TEXT UNDER STUDY ->
········
The GBP/EUR exchange rate roared higher this week, on the back of a hawkish Bank of England (BoE) as it indicated that negative rates are off the table.
Pound turbocharged as BoE dismisses negative rates
The Pound enjoyed modest support through the first half of this week, as GBP exchange rates continued to benefit from the UK’s success with its vaccination programme.
The majority of Sterling’s gains were focused in the latter half of the week however, as the Bank of England concluded its first policy meeting of 2021.
This saw the BoE leave its monetary policy untouched, while striking an optimistic tone over the UK’s future recovery.
However, the main focus for GBP investors was the BoE’s comments, which appeared to pour cold water on the prospect of negative interest rates during the current cycle of monetary easing.
The Euro, meanwhile, got off to a poor start this week after Germany reported a record fall in domestic retail sales.
This downtrend in the single currency then persisted in mid-week trade despite the Eurozone’s latest inflation and GDP figures printing above expectations, as although the as the latter beat expectations it still confirmed the bloc is facing a double-dip recession.
Also undermined EUR exchange rates throughout the session was the Euro’s negative correlation with the US Dollar (USD), which remained bullish this week, as well as continued concerns over the EU’s slow vaccination rollout.
Plunge in UK GDP to undermine Sterling?
Turning to next week’s session, the spotlight will undoubtedly be on the publication of the UK’s latest GDP figures.
These are highly likely to show that economic growth slumped in the last quarter of 2020 as a result of the second national lockdown in November.
With the UK almost guaranteed to be facing another contraction in growth at the start of 2021 amidst another national lockdown, fears of a double dip recession are likely to result in the Pound weakening.
However, Sterling could still find some support through the first half of the week, so long as the UK’s vaccination programme continues to show results.
········
MATERIAL SHOWN ->
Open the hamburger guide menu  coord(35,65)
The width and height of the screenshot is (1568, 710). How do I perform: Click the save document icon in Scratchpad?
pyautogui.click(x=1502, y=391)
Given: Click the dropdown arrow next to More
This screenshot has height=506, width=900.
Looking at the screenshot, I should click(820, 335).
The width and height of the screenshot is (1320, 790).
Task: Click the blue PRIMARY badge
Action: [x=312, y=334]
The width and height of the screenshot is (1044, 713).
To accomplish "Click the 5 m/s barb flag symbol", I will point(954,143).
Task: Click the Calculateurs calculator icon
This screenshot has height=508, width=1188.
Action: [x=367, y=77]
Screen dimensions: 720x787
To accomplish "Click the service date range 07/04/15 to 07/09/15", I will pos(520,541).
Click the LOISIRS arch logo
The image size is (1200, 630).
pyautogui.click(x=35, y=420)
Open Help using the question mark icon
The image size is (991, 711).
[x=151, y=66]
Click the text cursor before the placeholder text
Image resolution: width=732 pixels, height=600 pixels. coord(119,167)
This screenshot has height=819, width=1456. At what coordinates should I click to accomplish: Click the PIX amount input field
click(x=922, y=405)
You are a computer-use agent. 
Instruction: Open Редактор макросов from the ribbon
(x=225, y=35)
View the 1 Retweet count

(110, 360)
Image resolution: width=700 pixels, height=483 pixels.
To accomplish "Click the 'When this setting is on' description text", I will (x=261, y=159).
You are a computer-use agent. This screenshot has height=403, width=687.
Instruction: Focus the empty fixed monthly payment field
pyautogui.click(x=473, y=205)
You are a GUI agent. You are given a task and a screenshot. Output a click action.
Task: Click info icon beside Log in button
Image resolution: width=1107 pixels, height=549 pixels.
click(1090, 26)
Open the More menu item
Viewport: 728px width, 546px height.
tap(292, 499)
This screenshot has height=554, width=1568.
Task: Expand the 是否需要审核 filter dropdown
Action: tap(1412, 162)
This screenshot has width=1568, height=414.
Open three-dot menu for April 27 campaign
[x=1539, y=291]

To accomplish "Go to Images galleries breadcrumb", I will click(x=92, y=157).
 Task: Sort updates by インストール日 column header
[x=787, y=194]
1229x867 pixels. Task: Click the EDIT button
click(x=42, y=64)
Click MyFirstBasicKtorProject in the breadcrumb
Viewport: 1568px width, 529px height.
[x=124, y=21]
········
EXERCISE INSTRUCTIONS ->
Quote the full report on the GBP/EUR exchange rate word for word. The items are independent of the report on the GBP/EUR exchange rate.

RESPONSE TO THIS EXERCISE ->
The GBP/EUR exchange rate roared higher this week, on the back of a hawkish Bank of England (BoE) as it indicated that negative rates are off the table.
Pound turbocharged as BoE dismisses negative rates
The Pound enjoyed modest support through the first half of this week, as GBP exchange rates continued to benefit from the UK’s success with its vaccination programme.
The majority of Sterling’s gains were focused in the latter half of the week however, as the Bank of England concluded its first policy meeting of 2021.
This saw the BoE leave its monetary policy untouched, while striking an optimistic tone over the UK’s future recovery.
However, the main focus for GBP investors was the BoE’s comments, which appeared to pour cold water on the prospect of negative interest rates during the current cycle of monetary easing.
The Euro, meanwhile, got off to a poor start this week after Germany reported a record fall in domestic retail sales.
This downtrend in the single currency then persisted in mid-week trade despite the Eurozone’s latest inflation and GDP figures printing above expectations, as although the as the latter beat expectations it still confirmed the bloc is facing a double-dip recession.
Also undermined EUR exchange rates throughout the session was the Euro’s negative correlation with the US Dollar (USD), which remained bullish this week, as well as continued concerns over the EU’s slow vaccination rollout.
Plunge in UK GDP to undermine Sterling?
Turning to next week’s session, the spotlight will undoubtedly be on the publication of the UK’s latest GDP figures.
These are highly likely to show that economic growth slumped in the last quarter of 2020 as a result of the second national lockdown in November.
With the UK almost guaranteed to be facing another contraction in growth at the start of 2021 amidst another national lockdown, fears of a double dip recession are likely to result in the Pound weakening.
However, Sterling could still find some support through the first half of the week, so long as the UK’s vaccination programme continues to show results.